Primary prevention dating violence
The major resource required to sustain the program is dedicating teaching time to the delivery of training.
A school wishing to implement Safe Dates with 20 teachers, each with a class of 25, could expect the following costs: Safe Dates is a very low cost program and many districts are able to purchase training materials through their general curriculum funds and then dedicate classroom teacher time to delivering the training.
Community activities consist of special services for adolescents in abusive relationships (e.g., a crisis line, weekly support groups, materials for parents) and community service provider training. This training has demonstrated its ability to help participants implement Safe Dates in a way that will garner the outcomes it promises (due to fidelity to the model) and to significantly decrease preparation time.
Follow-up results at one year showed a relapse in behavioral outcomes, but at four year follow-up, the following results were found among Safe Dates participants compared to the control group participants: Safe Dates was evaluated with 8th and 9th grade students in 14 public schools that were matched and each matched pair was then randomly assigned to treatment or control conditions. Generally, implementation training is offered on-site for school districts or community organizations, but occasionally Hazelden will offer open-enrollment workshops for multiple organizations.

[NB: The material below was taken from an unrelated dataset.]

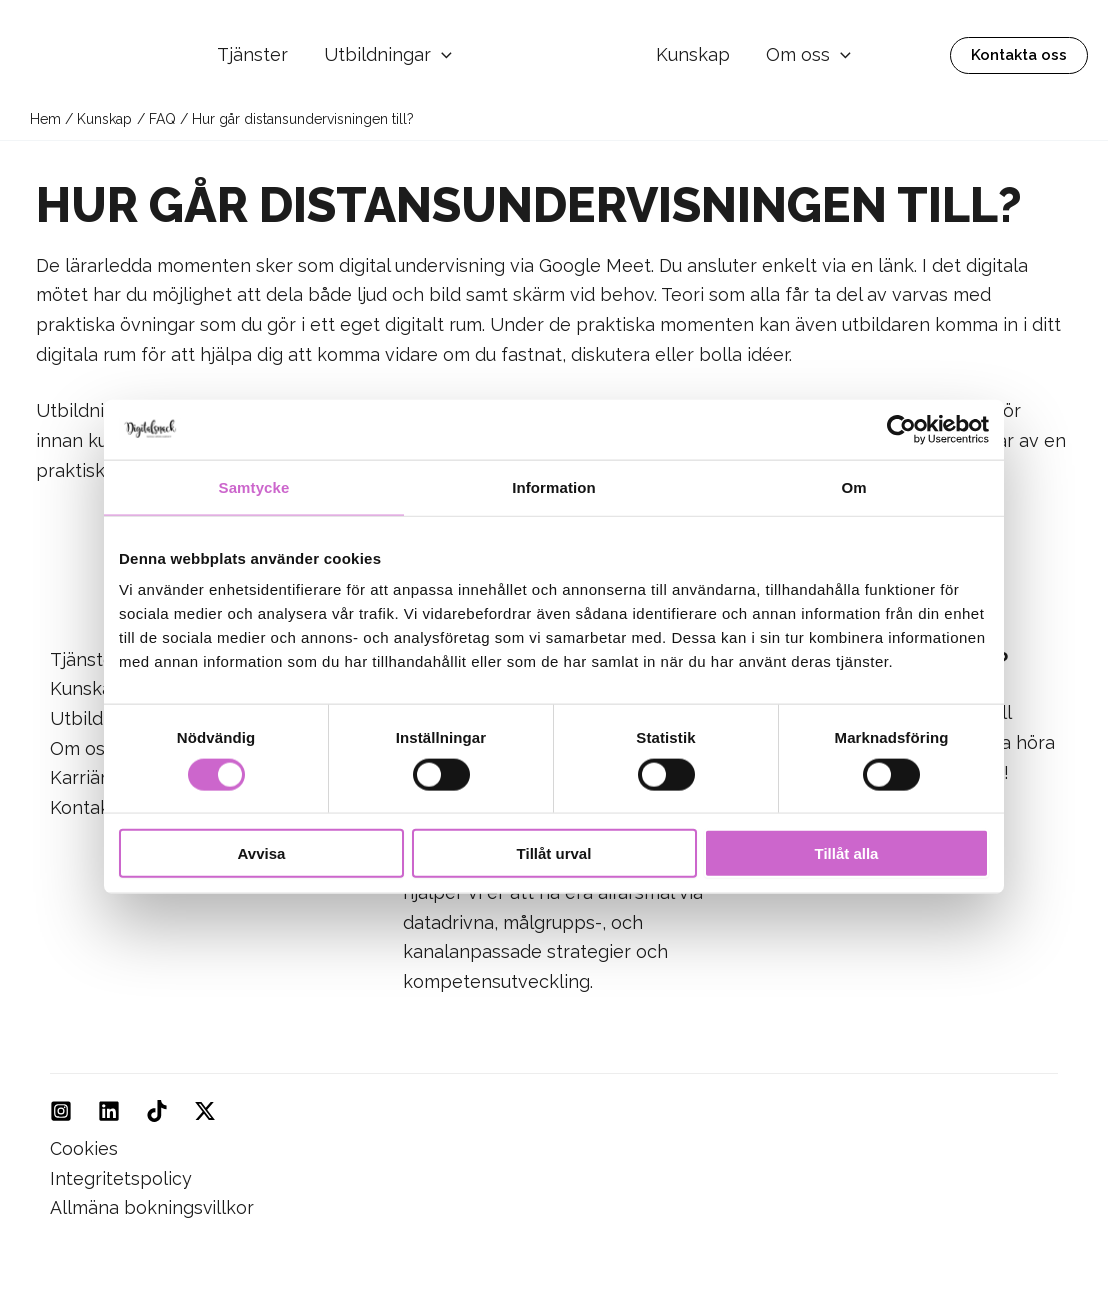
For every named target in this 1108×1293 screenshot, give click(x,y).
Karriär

In order for this commitment to be sustained over time, it is important for the program to have key champions at the school level – administrators, teachers, parents, and students - who will advocate for the importance of the program.
Redirection: The most critical support necessary to sustain Safe Dates is for District and School administrators to commit to dedicating classroom teaching time to delivery of the curriculum.
Foundation grants and public-private partnerships are an important financing strategy for Safe Dates.
Districts that find it difficult to identify dollars to support the initial training and curriculum purchases can potentially partner with a local foundation or corporation to support these costs.
The 45-minute theater production, about how an adolescent victim of dating violence seeks help with her violent relationship, addresses many of the mediating variables related to help-seeking.
The poster contest is described during day 10 of the curriculum, and interested students develop posters that address themes in the curriculum.